The UK Royal Air Force’s (RAF’s) fleet of eight Boeing C-17 strategic transports is to be modernised under a multi-year contract worth £324 million ($448 million).
Announced by the Ministry of Defence (MoD) on 13 September, the activity will see Boeing “upgrade software and hardware to improve airlift capability”, and continue the UK’s participation in its Virtual Fleet support mechanism.
The transport’s satellite communication equipment will be enhanced under the five-year-plus project, while wider field of view head-up displays will “increase pilot situational awareness”. The MoD says the deal also will expand “current free-fall parachuting capability”.

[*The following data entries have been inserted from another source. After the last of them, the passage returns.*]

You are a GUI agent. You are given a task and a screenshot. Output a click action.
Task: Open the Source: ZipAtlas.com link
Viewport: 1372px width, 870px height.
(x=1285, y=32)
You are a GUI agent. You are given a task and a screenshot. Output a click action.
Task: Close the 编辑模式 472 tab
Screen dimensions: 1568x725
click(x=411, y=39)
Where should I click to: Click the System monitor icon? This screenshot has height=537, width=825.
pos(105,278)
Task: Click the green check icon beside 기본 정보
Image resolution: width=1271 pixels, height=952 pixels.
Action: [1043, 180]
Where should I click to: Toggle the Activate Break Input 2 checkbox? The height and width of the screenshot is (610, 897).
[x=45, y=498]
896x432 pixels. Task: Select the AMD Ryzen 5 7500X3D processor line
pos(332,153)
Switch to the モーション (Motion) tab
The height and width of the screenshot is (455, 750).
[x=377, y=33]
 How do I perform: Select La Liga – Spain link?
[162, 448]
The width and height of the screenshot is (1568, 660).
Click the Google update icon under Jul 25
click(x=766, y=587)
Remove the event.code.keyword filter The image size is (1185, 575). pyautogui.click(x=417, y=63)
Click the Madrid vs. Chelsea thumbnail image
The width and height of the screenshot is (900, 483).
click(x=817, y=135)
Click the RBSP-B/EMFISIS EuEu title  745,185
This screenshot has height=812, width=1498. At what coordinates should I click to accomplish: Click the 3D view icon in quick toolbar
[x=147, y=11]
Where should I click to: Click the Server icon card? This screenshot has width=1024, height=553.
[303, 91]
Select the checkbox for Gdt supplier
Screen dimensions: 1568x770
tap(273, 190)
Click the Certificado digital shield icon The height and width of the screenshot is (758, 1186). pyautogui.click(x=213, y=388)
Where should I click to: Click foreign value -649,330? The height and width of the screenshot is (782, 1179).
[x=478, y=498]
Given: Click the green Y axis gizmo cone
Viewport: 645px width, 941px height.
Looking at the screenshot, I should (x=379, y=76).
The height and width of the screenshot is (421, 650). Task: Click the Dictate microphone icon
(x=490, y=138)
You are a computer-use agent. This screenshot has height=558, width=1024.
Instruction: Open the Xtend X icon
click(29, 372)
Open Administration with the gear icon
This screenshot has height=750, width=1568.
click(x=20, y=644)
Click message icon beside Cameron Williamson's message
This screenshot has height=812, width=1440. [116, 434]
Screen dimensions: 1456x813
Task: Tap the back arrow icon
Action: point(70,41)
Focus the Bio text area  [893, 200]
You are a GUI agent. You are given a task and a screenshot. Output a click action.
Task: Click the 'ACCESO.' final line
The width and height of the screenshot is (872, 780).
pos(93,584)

Operated by its Brize Norton, Oxfordshire-based 99 Sqn, the RAF’s C-17s entered service from 1991. The type was recently employed during the major coalition airlift to rescue stranded nationals and Afghan civilians from Kabul’s Hamid Karzai International airport following the Taliban’s return to power.
Meanwhile, under a separate project valued at £64 million, Boeing Defence UK will undertake a self-protection enhancement activity on part of the RAF’s CH-47 Chinook HC5 and HC6 transport helicopter fleet.
“The five-year contract will see the installation of state-of-the-art infrared suppression systems, offering better protection from threats posed by new missile systems,” the MoD says.
New ‘blanking plates’ will be installed on the rotorcraft, which the MoD says will “mask the hot components and redirect airflow to cool the exhaust gases, making it more difficult to target”.
“This investment ensures our aircraft are equipped with cutting-edge technology to face a myriad of emerging threats from adversaries,” says minister for defence procurement Jeremy Quin.